Quels pays font partie de la Région Afrique Est et Sud ?
La Région comprend neuf Provinces :
– AFM : Afrique du Sud, Eswatini, Lesotho
– AGL : Rwanda, Burundi, Ouganda
– ANG : Angola, Namibie
– AFE : Kenya, Soudan
– AET : Éthiopie, Érythrée
– MOZ : Mozambique
– TZA : Tanzanie
– MDG : Madagascar, Île Maurice
– ZMB : Zambie, Malawi, Zimbabwe, Botswana
Est-il possible de donner un « visage africain » à Don Bosco ?
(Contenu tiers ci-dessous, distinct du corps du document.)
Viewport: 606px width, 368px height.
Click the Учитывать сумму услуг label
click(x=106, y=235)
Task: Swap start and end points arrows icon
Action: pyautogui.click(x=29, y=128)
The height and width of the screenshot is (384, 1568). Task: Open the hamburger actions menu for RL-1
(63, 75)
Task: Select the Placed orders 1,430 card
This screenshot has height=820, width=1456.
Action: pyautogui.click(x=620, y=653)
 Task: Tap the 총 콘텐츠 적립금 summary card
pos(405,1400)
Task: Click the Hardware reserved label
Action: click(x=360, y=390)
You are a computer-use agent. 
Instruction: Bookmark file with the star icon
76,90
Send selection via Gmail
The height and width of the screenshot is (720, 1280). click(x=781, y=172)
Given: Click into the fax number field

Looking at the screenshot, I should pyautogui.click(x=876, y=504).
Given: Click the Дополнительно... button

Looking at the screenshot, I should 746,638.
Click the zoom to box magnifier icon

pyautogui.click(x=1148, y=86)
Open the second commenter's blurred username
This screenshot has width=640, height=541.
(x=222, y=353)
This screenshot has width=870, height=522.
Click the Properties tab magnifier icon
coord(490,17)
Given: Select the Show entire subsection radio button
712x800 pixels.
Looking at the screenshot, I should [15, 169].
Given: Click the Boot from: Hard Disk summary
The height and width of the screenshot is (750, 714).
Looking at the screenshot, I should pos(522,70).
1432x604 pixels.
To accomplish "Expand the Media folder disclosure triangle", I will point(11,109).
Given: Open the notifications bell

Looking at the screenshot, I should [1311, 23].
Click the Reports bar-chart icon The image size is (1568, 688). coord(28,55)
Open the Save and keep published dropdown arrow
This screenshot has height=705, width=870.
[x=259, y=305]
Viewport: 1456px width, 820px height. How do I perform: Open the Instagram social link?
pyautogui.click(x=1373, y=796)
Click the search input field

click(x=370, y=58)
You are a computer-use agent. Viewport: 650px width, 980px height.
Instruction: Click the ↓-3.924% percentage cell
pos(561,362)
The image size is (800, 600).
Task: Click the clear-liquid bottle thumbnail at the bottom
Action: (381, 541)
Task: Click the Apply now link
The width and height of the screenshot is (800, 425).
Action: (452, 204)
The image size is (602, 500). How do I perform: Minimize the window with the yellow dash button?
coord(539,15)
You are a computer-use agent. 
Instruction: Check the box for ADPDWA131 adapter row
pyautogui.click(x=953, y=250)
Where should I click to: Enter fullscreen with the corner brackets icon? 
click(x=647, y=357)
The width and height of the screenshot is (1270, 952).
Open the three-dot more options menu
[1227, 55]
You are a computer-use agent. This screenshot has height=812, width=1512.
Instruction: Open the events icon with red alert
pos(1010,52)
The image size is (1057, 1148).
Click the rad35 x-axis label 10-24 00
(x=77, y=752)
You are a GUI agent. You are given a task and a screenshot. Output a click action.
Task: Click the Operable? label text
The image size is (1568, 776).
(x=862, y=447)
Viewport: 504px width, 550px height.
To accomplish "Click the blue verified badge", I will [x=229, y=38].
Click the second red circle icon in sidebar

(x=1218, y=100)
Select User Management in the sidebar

Don Bosco a déjà un visage africain. L’inculturation est un processus qui prend du temps, car l’Afrique n’a pas une culture ou une langue unique. Le charisme salésien trouve un terrain fertile sur notre continent, comme en témoignent les nombreuses vocations.
Il faut cependant continuer à étudier et à approfondir la salésianité, pour la vivre dans le contexte local. Il ne s’agit pas de copier à la lettre ce qu’a vécu Don Bosco, mais de l’incarner aujourd’hui dans notre réalité.
Quel conseil donnerais-tu à un jeune qui cherche sa place dans le monde ?
Je lui dirais de mettre Dieu en premier et de se faire accompagner par une personne sage, capable de l’aider à discerner et à choisir en toute liberté.
Quelle place occupe Marie Auxiliatrice dans ta vie ?
Marie Auxiliatrice est le guide, le soutien et la protection de ma vie spirituelle. Je lui confie chacune de mes journées et je demande toujours son intercession.
Un message pour les jeunes d’aujourd’hui ?
Dieu vous aime vraiment. Approchez-vous de Jésus, marchez avec Marie sa Mère et n’ayez peur de rien.